After the game, Beasley stopped by the officials’ dressing room and told King that he would be interested and they set up a visit there three weeks later.

Now Valley Forge was coached by Jim Burner and was turning out a lot of football players, many of them heading to WVU. Among the players to become big-time college players were Julian Peterson, Larry Fitzgerald, Chris Doleman, Mario Grier and Lawrence Wright.

Kirelawich wasn’t fully sold on Beasley as a cornerback at first. He had split time at quarterback along with defense.

“Beasley was an OK defensive back, but you know how films were then,” Kirelawich said. “Defensive backs never got into the films. You’d have to watch 200 plays to see 10 plays where he actually makes a play.”

So what finally sold Kirelawich on this prospect?

“Once I’d seen him play basketball and take over a game I was sold. They were state champions his senior year at Pottstown. I never saw a guy move so fast with the basketball in my life. I went to Donnie Young and said, ‘Let’s get this guy.’ This is the real deal. He’s the corner we always wanted.”

At Valley Forge, Burner turned him into a corner.

“When I went to Valley Forge Military Academy, I didn’t even know how to backpedal,” Beasley recalled in a story John Antonik wrote about him a number of years back. “I just lined up and hit somebody. I can remember using car lights to do extra drills because we didn’t have any lights in the stadium.”

But other people had discovered Beasley at Valley Forge. Boston College, with Randy Edsall, who would go on to be head coach at UConn and have a number of battles with WVU, was among those pushing hard, as did Syracuse.

But King and Kirelawich were close, so close that at one time Kirelawich went to buy a baseball for his son Billy.

King, however, told him not to.

“I’ll get you a ball,” he said.

He did, too.

“And it was signed by Lenny Dykstra,” Kirelawich remembers.

And so Beasley came to WVU in 1992 with what was unquestionably the best defensive backfield class of recruits ever to come to the school at one time — Beasley, Vann Washington, Charles Emanuel and Mike Logan.

Beasley’s career was history-making, leading the nation in 1994 as a redshirt sophomore with 10 picks, including three against Virginia Tech in a game the Mountaineers somehow lost 38-6.

Earlier in the year, Beasley also intercepted a pass against Missouri, a game King had slipped away to see while he was in Pittsburgh advancing the Phillies game that night with the Pirates.

With Beasley, every interception turned into an adventure, going as far back as Pop Warner ball.

“When I was in Pop Warner Football I would have a touchdown and I would start at the 30 going in and out and turn it into like an 80-yard run,” Beasley said. “I always liked the old running backs.”

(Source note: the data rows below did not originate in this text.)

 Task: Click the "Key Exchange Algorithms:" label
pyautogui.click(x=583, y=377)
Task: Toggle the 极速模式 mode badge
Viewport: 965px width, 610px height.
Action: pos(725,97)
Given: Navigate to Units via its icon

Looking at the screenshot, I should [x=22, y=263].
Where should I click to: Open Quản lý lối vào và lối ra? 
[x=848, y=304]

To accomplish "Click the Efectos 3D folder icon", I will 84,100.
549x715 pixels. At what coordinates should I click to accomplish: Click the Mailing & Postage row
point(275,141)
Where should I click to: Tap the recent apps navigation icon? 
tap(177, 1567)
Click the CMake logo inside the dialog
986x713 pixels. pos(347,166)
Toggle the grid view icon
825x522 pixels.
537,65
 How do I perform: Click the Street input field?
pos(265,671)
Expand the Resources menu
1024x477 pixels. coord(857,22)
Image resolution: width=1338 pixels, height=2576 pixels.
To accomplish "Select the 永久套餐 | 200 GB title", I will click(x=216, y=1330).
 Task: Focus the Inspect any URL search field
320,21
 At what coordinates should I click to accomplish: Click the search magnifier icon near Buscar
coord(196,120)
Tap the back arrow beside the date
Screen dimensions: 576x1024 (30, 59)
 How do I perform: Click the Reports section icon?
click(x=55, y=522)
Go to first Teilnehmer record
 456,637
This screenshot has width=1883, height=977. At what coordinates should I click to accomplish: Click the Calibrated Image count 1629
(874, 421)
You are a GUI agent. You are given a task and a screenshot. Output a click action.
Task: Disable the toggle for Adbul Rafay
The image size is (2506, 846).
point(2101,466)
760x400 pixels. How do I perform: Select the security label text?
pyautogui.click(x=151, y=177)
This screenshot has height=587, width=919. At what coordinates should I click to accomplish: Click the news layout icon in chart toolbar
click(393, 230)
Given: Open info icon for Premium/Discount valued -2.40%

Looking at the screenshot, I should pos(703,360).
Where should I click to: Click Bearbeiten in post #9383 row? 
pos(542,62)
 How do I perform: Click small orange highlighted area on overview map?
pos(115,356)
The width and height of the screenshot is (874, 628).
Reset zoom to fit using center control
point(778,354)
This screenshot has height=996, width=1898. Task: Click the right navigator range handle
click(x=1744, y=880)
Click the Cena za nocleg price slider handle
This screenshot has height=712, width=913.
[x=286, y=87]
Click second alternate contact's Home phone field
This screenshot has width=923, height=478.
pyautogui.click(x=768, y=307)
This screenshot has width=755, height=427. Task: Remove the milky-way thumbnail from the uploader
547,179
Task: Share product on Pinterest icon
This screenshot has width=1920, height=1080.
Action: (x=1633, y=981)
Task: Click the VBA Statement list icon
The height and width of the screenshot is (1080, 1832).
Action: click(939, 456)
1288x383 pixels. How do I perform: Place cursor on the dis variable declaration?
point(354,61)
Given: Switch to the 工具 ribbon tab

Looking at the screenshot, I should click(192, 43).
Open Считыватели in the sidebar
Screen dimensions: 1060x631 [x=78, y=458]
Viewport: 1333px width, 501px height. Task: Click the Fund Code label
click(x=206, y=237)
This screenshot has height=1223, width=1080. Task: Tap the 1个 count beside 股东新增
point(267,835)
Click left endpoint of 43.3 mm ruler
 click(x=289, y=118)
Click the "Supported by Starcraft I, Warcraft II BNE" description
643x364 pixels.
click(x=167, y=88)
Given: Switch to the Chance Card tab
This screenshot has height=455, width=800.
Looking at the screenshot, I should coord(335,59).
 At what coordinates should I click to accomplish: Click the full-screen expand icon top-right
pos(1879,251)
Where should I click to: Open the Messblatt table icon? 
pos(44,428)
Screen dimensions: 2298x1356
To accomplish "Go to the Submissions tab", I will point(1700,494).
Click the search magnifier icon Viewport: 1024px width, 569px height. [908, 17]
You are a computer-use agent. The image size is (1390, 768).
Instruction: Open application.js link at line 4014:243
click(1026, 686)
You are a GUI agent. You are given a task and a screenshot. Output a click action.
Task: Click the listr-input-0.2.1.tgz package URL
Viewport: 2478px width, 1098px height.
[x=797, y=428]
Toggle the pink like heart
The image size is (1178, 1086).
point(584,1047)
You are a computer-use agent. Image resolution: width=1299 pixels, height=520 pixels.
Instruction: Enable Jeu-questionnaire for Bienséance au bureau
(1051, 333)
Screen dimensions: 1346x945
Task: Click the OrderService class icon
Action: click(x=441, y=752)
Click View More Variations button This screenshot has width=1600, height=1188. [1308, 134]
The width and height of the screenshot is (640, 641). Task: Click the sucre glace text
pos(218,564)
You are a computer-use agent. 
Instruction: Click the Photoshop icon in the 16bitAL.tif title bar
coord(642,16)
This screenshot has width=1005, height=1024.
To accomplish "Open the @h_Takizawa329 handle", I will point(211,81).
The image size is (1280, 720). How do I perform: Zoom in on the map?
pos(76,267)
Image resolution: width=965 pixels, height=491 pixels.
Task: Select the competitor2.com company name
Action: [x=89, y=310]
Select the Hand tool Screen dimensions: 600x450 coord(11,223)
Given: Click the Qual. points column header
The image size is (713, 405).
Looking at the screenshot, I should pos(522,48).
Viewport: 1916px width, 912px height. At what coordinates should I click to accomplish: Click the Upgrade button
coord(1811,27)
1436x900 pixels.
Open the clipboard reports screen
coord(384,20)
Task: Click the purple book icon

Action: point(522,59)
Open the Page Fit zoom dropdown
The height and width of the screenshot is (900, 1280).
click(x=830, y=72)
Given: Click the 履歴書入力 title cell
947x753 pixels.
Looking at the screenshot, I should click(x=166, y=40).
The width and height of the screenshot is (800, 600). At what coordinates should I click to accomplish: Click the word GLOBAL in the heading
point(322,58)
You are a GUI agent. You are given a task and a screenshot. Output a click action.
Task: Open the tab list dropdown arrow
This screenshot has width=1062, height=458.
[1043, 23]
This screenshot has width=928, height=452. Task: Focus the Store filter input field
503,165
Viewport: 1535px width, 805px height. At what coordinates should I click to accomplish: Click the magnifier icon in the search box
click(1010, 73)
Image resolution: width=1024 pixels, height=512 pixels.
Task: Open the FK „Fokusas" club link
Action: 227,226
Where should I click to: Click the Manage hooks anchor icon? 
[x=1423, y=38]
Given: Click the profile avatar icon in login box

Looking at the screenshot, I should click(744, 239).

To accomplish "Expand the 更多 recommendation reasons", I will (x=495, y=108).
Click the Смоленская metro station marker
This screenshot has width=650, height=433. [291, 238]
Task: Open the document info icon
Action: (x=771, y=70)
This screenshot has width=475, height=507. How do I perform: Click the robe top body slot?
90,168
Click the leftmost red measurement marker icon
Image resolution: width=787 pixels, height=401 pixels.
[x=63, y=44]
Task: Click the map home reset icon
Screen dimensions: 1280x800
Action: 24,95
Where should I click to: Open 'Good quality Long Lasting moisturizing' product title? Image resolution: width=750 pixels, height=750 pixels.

Well, as Kirelawich remembers it, and he isn’t sure if it was Beasley who made the interception or who it was against, there was one play where this resurfaced.

“They intercepted a ball one time, and they started passing it back and forth to each other down the field. They weren’t screwing around. They were dead serious they were going to get the ball into the end zone but it was like watching the Globetrotters playing the secondary,” Kirelawich said.

Getting to West Virginia proved to be a signature moment in Beasley’s life for not only to find a career, but a wife, marrying gymnast Umme Salim, with whom he has had three daughters.